Maserati 4CL e 4CLT: la storia

Maserati 4CL e 4CLT: la storia

Ottant’anni fa la Casa del Tridente progettava la monoposto che dominò le competizioni per la classe voiturette alla fine degli anni Trenta, guidata da alcuni grandi piloti come Ascari, Villoresi, Parnell

di Redazione

8 maggio 2019

Alla fine degli anni Trenta, i venti dei nazionalismi, quelli che poi porteranno allo scoppio della Seconda Guerra Mondiale, hanno iniziato a soffiare in tutta Europa. Il rischio di un conflitto che incombe non spaventa ancora tutta l'Europa e non ferma la quotidinità dei cittadini del 1939. Non fa eccezione nemmeno lo sport.

Anzi, il Terzo Reich tedesco guarda con attenzione all’automobilismo sportivo, incoraggiando (e soprattutto finanziando) Mercedes e Auto Union, che in quegli anni dominano le corse, insieme all’Alfa Romeo e alle vetture britanniche dell'ERA (English Racing Automobiles).

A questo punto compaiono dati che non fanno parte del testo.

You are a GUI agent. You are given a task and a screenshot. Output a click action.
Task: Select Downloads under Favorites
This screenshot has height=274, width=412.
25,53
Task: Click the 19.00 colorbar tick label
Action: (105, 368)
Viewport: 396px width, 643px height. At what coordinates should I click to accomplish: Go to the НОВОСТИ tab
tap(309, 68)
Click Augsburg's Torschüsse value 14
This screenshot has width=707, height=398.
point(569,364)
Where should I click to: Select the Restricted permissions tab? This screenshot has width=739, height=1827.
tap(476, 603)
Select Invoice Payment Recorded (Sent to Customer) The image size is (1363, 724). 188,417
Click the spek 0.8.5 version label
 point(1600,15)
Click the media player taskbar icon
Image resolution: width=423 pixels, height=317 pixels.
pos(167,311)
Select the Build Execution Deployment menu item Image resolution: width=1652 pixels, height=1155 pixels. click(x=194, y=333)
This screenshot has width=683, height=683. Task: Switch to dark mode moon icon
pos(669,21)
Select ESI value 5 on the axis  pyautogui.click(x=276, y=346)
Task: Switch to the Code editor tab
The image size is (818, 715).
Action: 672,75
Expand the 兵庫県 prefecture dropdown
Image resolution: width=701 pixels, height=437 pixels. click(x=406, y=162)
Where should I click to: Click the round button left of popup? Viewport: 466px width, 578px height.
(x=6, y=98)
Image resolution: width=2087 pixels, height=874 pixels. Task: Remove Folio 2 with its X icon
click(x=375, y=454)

Ed è proprio in questo clima che la casa Maserati cerca un modo per inserirsi definitivamente e ad alti livelli nel mondo del motorsport. A trovarlo è Ernesto, il più piccolo dei sette fratelli fondatori della Casa del Tridente, nata a Bologna nel 1914. Campione italiano da pilota e presidente, nonché ingegnere capo dell’azienda dal 1932, è dalla sua mente che, nel 1939, nasce la Maserati 4CL. Prodotta fino al 1950, nelle sue diverse versioni, e protagonista delle gare da competizione.